Intelligence provided by former undersecretary of defense Douglas J. Feith to buttress the White House case for invading Iraq included “reporting of dubious quality or reliability” that supported the political views of senior administration officials rather than the conclusions of the intelligence community, according to a report by the Pentagon’s inspector general.
Feith’s office “was predisposed to finding a significant relationship between Iraq and al Qaeda,” according to portions of the report, released yesterday by Sen. Carl M. Levin (D-Mich.). The inspector general described Feith’s activities as “an alternative intelligence assessment process.”
An unclassified summary of the full document is scheduled for release today in a hearing of the Senate Armed Services Committee, which Levin chairs.
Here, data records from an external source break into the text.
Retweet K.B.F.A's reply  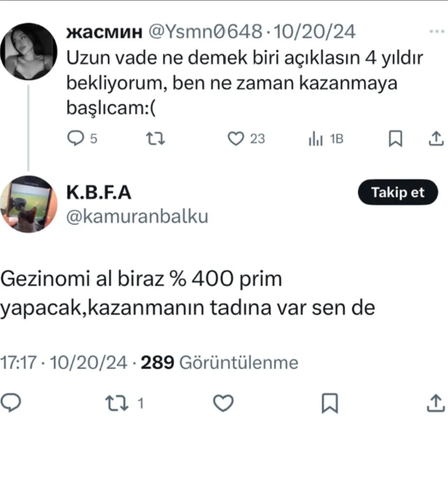[x=117, y=403]
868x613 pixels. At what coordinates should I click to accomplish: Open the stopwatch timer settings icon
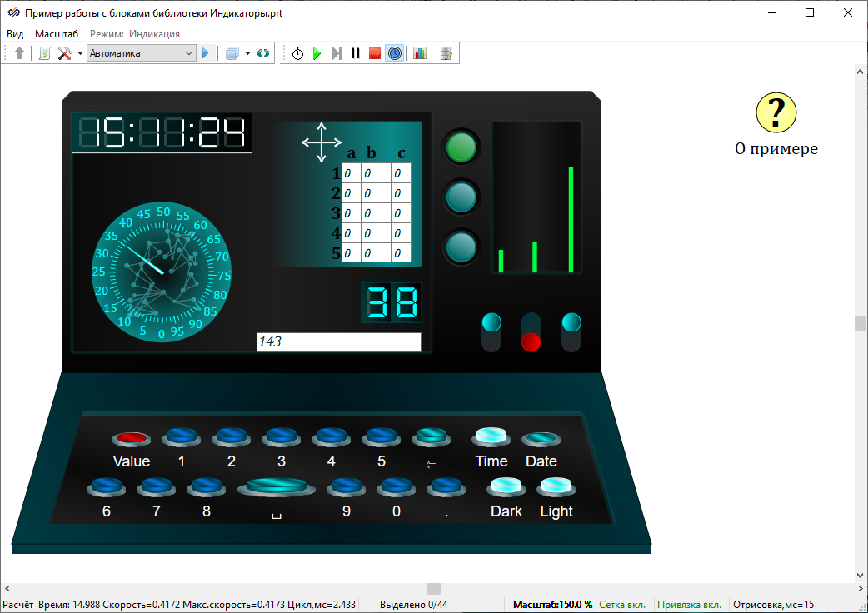click(x=297, y=53)
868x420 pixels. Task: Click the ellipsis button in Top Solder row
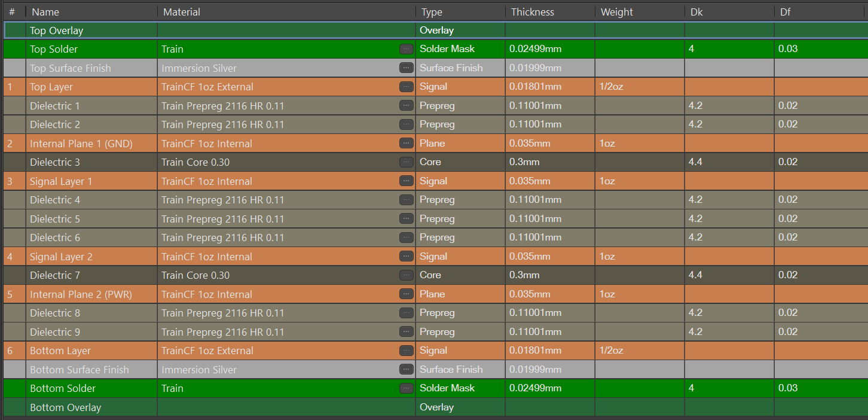tap(407, 49)
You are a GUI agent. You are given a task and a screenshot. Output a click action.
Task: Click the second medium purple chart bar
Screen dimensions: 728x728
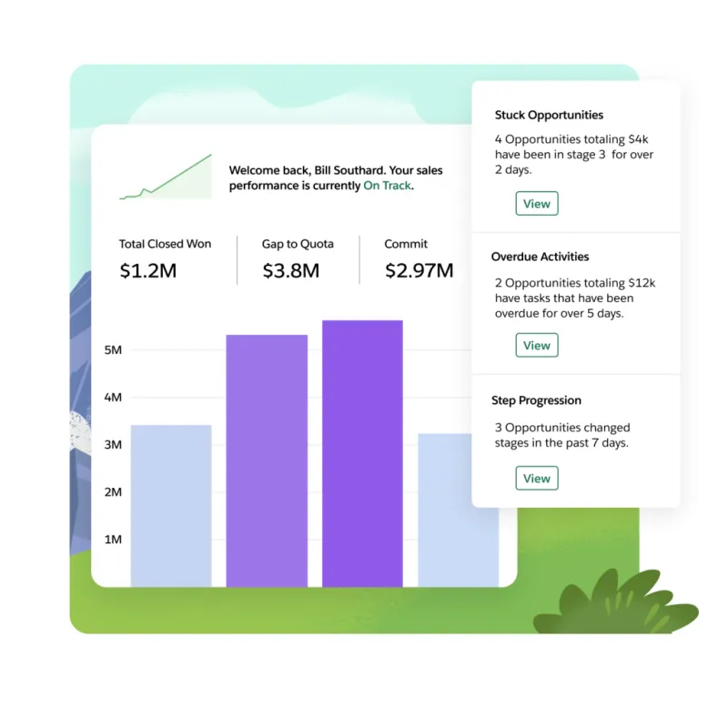[x=267, y=461]
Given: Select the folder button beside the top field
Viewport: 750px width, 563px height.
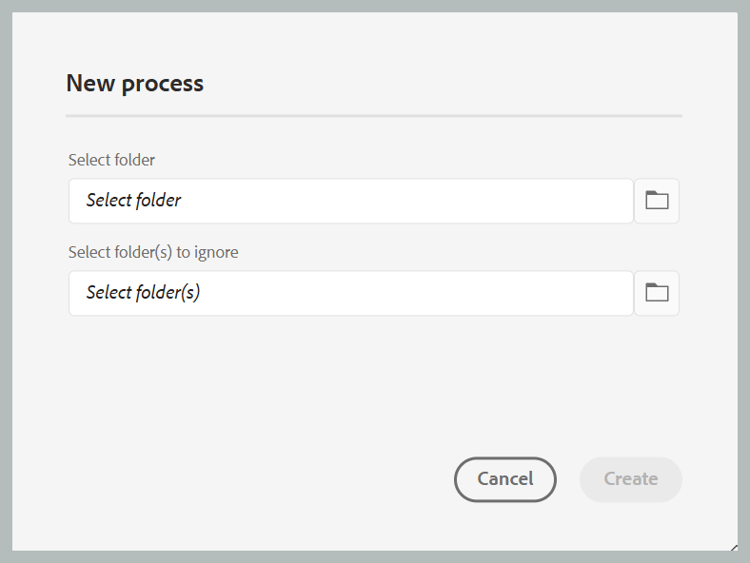Looking at the screenshot, I should tap(657, 201).
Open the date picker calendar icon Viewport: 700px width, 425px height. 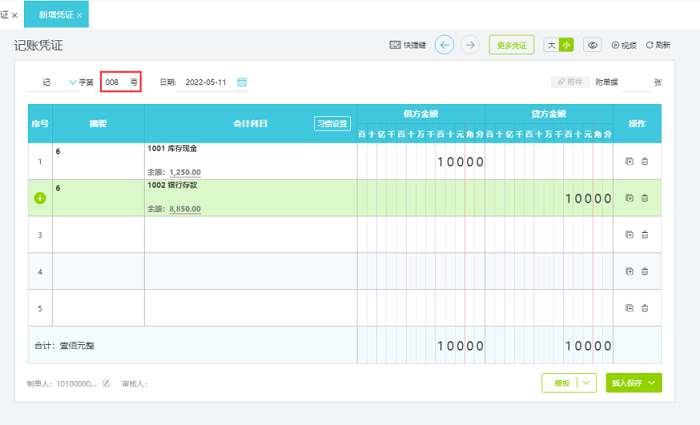pyautogui.click(x=242, y=82)

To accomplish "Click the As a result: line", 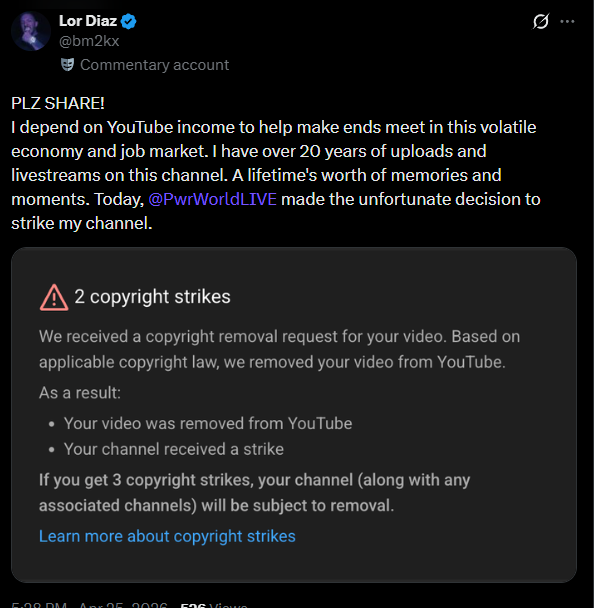I will 80,393.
In that summary, a copy of which was obtained from another source by The Washington Post, the inspector general concluded that Feith’s assessment in 2002 that Iraq and al-Qaeda had a “mature symbiotic relationship” was not fully supported by available intelligence but was nonetheless used by policymakers.
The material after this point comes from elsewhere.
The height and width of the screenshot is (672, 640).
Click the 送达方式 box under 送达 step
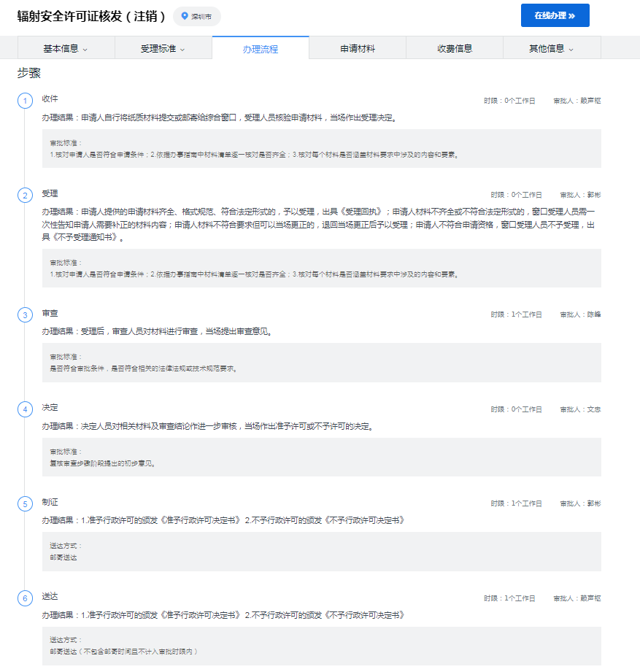[x=321, y=646]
At the time of Feith’s reporting, the CIA had concluded only that there was an “evolving” association, “based on sources of varying reliability.”
Expect to see the phrase “alternative intelligence assessment process” again. Feith’s remarks are priceless, too:
In a telephone interview yesterday, Feith emphasized the inspector general’s conclusion that his actions, described in the report as “inappropriate,” were not unlawful. “This was not ‘alternative intelligence assessment,’ ” he said. “It was from the start a criticism of the consensus of the intelligence community, and in presenting it I was not endorsing its substance.”
Now if he was just playing Devil’s Advocate, that would be one thing. But in hindsight, it looks like he was merely filling the role of advocate, and we made a series of decisions based upon his work. I am not of the opinion that intelligence is a 100% thing, and that there will always be uncertainties and we have to expect our leadership is acting in good faith and doing the best they can with the intelligence they have. I am not going to accuse people of “lying us into war,” or whatever you want to call it.
I will state, however, that at this point it is a virtual certainty that EVERY time an opportunity was made available to portray intelligence in a certain light, it was done. The document dumps ofthe past few years, the revelations during the Libby trial, bits and pieces of investigative journalism here and there make this pretty clear. Additionally, this administration would then downplay any criticism of those portrayals or attack those questioning them. I fully expect the spin machines to pitch a fit about this IG report. After all, Carl Levin’s name was mentioned, so it must be liberal bias.